51P - Efficacy of PARP inhibitors in patients with advanced high grade serous ovarian cancer according to BRCA domain mutations.

Background

Poly ADP-ribose polymerase inhibitors (PARPi) have revolutionized the treatment of high grade serous ovarian carcinoma (HGSOC), especially those harbouring BRCA1/2 mutations. Emerging preclinical evidence suggest a potential relationship between BRCA specific-domain defects and sensitivity to PARPi. In particular, ring-less BRCA1 protein, characterized by a residual activity in RAD51 foci formation, has been associated with a reduced response to PARPi. On the contrary, mutations (mut) in the BRCA2 DNA binding domain (BD), that is essential for RAD51-induced architectural rearrangement of BRCA2, have been associated with an increased sensitivity to PARPi. Real world data regarding PARPi efficacy according to specific BRCA domain mut are missing.

Methods

The clinical data for pts with advanced HGSOC and BRCA1/2mut who received first-line platinum-based chemotherapy followed by PARPi from 2018-2021 at the University of Naples Federico II were retrospectively collected. BRCA1/2mut were classified according to location in BRCA1 protein (DNA-BD, BRCT, RING finger domain, others) and in BRCA2 protein (DNA-BD, RAD51-BD, others). The log-rank test was used to assess the difference in progression-free survival (PFS) distribution between the groups.

Results

Among 41 pts, 25 harboured a BRCA1mut (61%) and 16 a BRCA2mut (39%). BRCA1 mut in the RING domain, DNA-BD and BRCT were detected in 3 (12%), 8 (32%), 7 (28%) pts, respectively; other mut in 7 pts (28%). BRCA2 mut in RAD51-BD and DNA-BD were detected in 8 (50%) and 6 (38%) pts, respectively; other mut in 2 pts (13%). No statistical differences in terms of PFS were observed according to the BRCA1mut (P = 0.87) or BRCA2mut (P = 0.18) domains. Interestingly, a numerically longer median PFS was observed in pts with BRCA2 BD mut compared to the other BRCA2 defects, (log-rank test for trend P = 0.05).

Conclusions

Pts diagnosed with advanced HGSOC derived similar PFS benefit from PARPi regardless the locations of BRCAmut. Although limited by a small cohort size our analysis suggests that DNA-BD BRCA2mut may predict increased sensitivity to PARPi.
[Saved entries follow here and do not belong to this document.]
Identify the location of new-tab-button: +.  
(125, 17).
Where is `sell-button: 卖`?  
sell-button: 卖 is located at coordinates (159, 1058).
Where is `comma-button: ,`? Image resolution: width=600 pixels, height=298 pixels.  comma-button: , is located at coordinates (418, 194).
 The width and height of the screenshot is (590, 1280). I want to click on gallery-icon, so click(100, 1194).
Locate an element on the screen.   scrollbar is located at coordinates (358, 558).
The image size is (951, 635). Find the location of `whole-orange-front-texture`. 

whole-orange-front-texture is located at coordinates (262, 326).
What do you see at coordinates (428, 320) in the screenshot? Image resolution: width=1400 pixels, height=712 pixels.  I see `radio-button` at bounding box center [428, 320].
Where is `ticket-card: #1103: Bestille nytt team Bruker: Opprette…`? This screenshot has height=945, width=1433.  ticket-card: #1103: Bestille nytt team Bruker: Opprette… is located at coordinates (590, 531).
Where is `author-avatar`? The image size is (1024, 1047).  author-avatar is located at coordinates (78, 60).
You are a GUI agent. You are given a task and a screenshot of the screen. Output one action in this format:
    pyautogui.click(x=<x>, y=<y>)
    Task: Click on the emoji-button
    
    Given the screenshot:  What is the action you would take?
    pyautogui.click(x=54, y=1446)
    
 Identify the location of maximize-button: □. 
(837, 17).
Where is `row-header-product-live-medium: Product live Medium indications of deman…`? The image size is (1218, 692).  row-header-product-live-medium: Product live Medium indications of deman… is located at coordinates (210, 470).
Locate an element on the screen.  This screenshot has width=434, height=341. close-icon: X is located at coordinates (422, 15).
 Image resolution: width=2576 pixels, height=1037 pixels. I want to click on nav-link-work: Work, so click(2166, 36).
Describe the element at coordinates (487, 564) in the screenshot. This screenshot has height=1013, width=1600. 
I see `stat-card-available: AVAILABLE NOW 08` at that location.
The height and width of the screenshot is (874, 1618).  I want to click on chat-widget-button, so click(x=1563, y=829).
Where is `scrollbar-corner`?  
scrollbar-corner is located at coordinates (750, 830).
Legal entity responsible for the study

Department of Clinical Medicine and Surgery, University of Naples Federico II, Naples, Italy.

Funding

Has not received any funding.

Disclosure

U. Malapelle: Financial Interests, Personal, Invited Speaker: Boehringer Ingelheim, Roche, MSD, Amgen, Thermo Fisher Scientifics, Eli Lilly, GSK, Merck, AstraZeneca; Financial Interests, Personal, Advisory Board: Boehringer Ingelheim, Roche, MSD, Amgen, Thermo Fisher Scientifics, Eli Lilly, Diaceutics, GSK, Merck, AstraZeneca, Janssen, Diatech, Novartis, Hedera. S. Pignata: Financial Interests, Personal, Advisory Board: Roche, AstraZeneca, MSD, Clovis, GSK, PharmaMar; Financial Interests, Institutional, Funding: Roche, MSD, Pfizer, AstraZeneca. C. De Angelis: Financial Interests, Personal and Institutional, Advisory Board: Roche, AstraZeneca, GSK, Lilly, Pfizer, Seagen, Novartis; Financial Interests, Personal and Institutional, Research Grant: Novartis. All other authors have declared no conflicts of interest.